Le mardi soir 7 août, l’adolescente venait de quitter un bar pour se rendre chez une amie. La connaissant, Émanuel l’imagine en train de demander un «lift» à cet homme qui, en plus de lui paraître gentil, avait une rutilante moto.

«Ma sœur était toujours comme ça. Elle ne se gênait pas.»

Émanuel sourit tristement en décrivant Maya comme «une p’tite maudite aimable».

La jeune fille, qui faisait souvent à sa tête, avait le don de l’exaspérer, mais il aimait la voir arriver sans avertissement à son appartement, avec sa frimousse espiègle et le goût de jaser.

Maya aurait dû reprendre le chemin des classes ces jours-ci, à l’école secondaire des Chutes où son absence se fera sentir. Sur la page Facebook de l’institution, on a décrit cette élève en adaptation scolaire comme la «très souriante, pétillante et enjouée Maya»...

Émanuel n’est pas surpris. «Maya, c’est ta sœur?», lui demandait-on parfois avec étonnement. Le tempérament calme et réservé du grand frère détonnait avec le caractère bouillant de celle qui aimait chanter à tue-tête dans la maison.

«Je m’ennuie de ça... De ses jokes pas drôles aussi. Elle me manque.»

Face à cette épreuve, Émanuel passe beaucoup de temps avec les siens, notamment avec sa mère. Patricia Ouellette a préféré ne pas se joindre à notre rencontre durant laquelle l’aîné de ses enfants dit la réconforter du mieux qu’il peut.

Mère et fils aiment parler de Maya, revoir un film qu’ils écoutaient en famille, rire et pleurer ensemble.

«J’essaie tout simplement d’être là pour ma mère.»

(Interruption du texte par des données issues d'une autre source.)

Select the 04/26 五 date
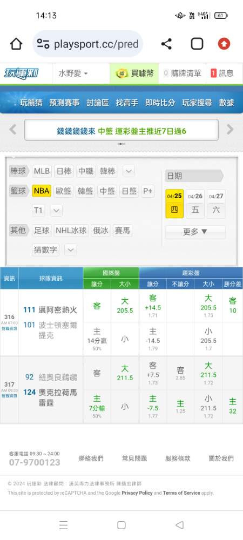Screen dimensions: 243x540 click(195, 204)
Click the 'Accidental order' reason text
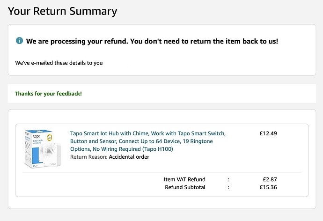Viewport: 323px width, 221px height. pos(129,157)
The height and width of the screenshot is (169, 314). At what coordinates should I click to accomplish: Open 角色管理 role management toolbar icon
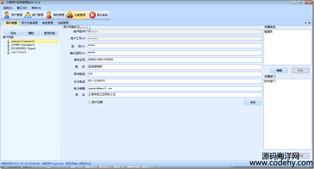[x=55, y=15]
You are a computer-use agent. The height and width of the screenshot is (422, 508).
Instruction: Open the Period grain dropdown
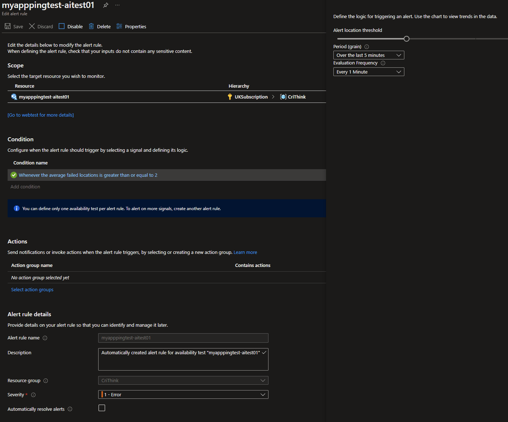[368, 55]
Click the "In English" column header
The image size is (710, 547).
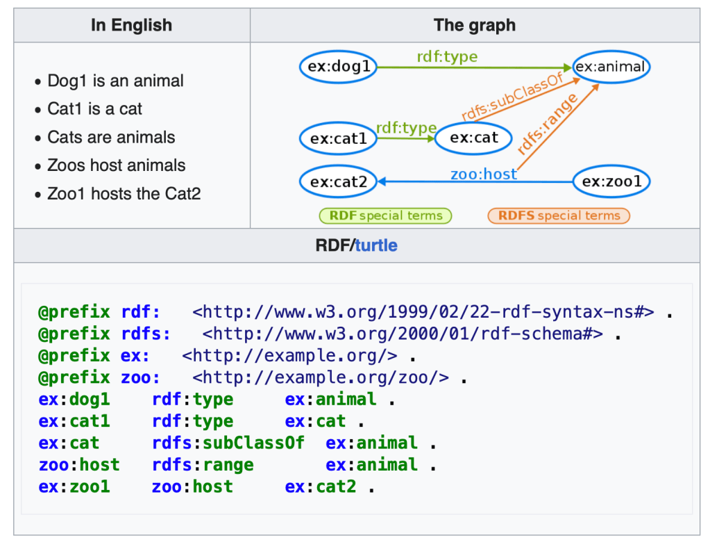pos(131,26)
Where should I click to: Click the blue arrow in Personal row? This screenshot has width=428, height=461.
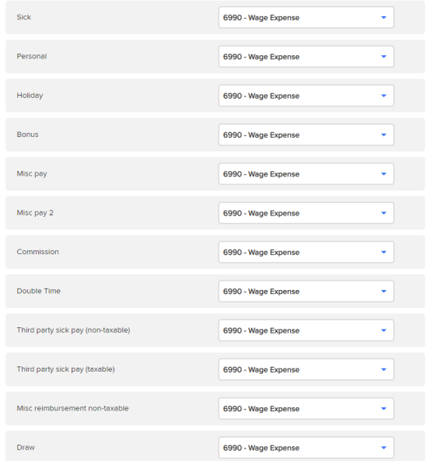pos(384,57)
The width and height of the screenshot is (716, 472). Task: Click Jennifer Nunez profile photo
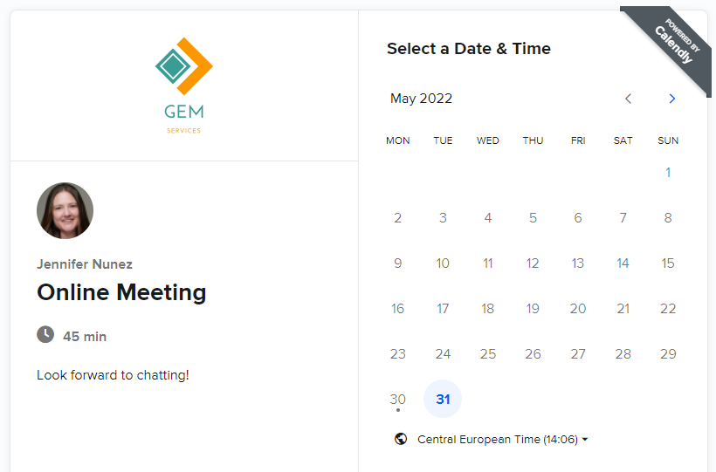[65, 210]
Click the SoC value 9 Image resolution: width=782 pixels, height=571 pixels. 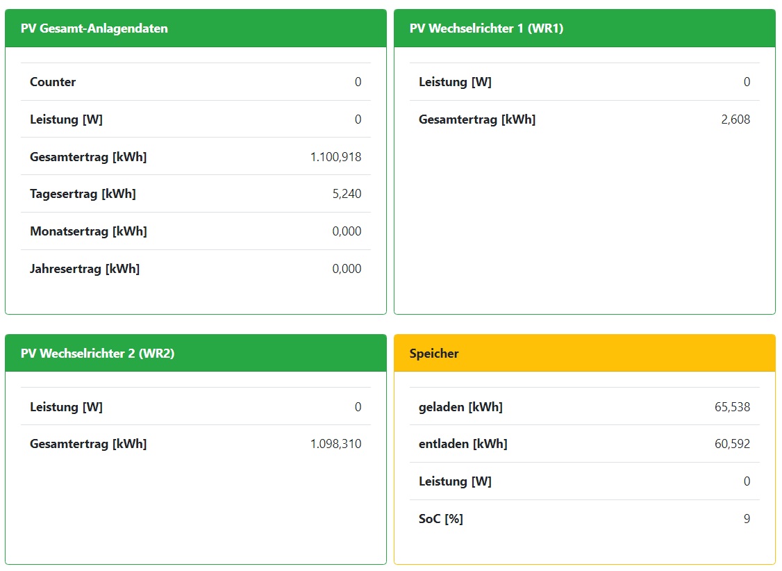pyautogui.click(x=747, y=519)
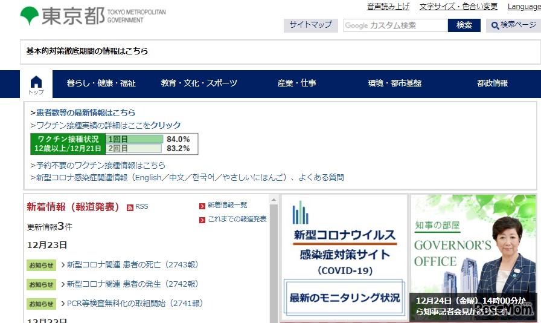This screenshot has width=541, height=323.
Task: Click red arrow icon beside これまでの報道発表
Action: point(202,220)
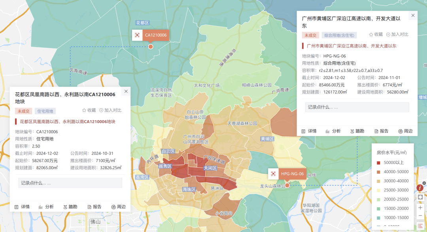This screenshot has height=232, width=427.
Task: Click the zoom-in plus control on the map
Action: pyautogui.click(x=420, y=207)
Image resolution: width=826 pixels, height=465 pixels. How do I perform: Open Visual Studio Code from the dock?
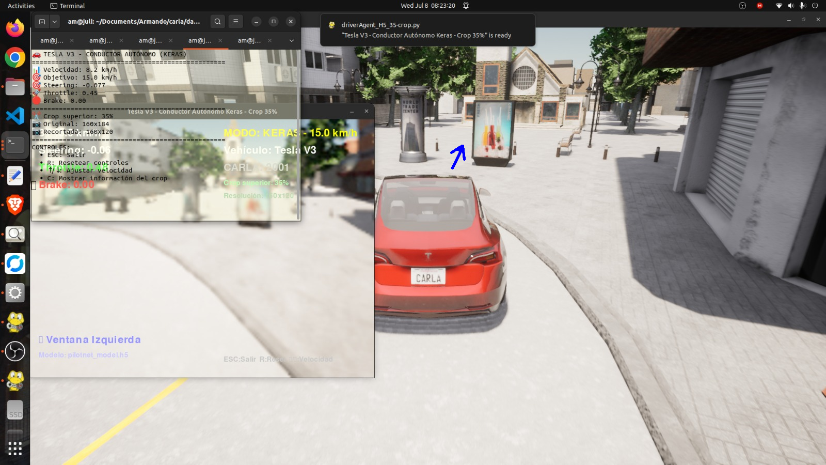(15, 116)
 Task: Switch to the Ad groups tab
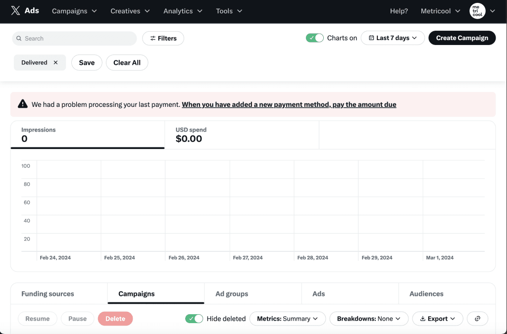coord(232,294)
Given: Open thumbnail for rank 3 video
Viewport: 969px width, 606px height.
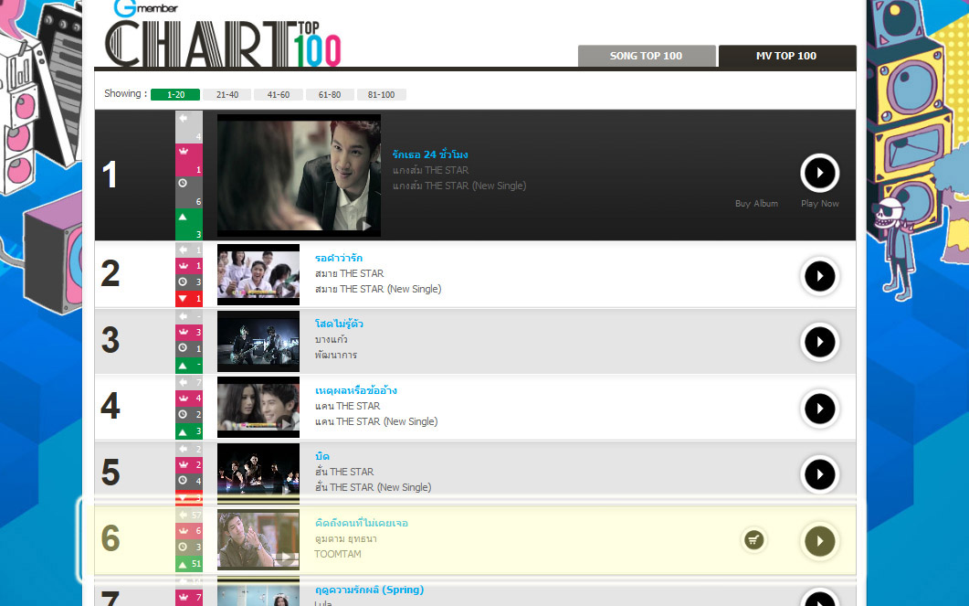Looking at the screenshot, I should (258, 341).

La voix étreinte par l’émotion, le jeune homme ajoute qu’il aurait voulu être un grand frère plus présent pour sa petite sœur, mais dans un même souffle, admet qu’il n’aurait pas pu l’empêcher de monter sur la moto ce soir-là.

Émanuel a l’intention de se faire tatouer une petite abeille sur chaque avant-bras. «L’une pourrait être rouge et noire avec des cornes de démon et l’autre, jaune et noire avec les ailes d’un ange.»

Maya la rebelle. Maya l’éternelle.

Sa mère songe également à se faire graver le signe de sa fille sur la peau. La dame se fera probablement tatouer une minuscule abeille derrière l’oreille.

Émanuel trouve que c’est une excellente idée.

«C’est comme si Maya lui parlait toujours.»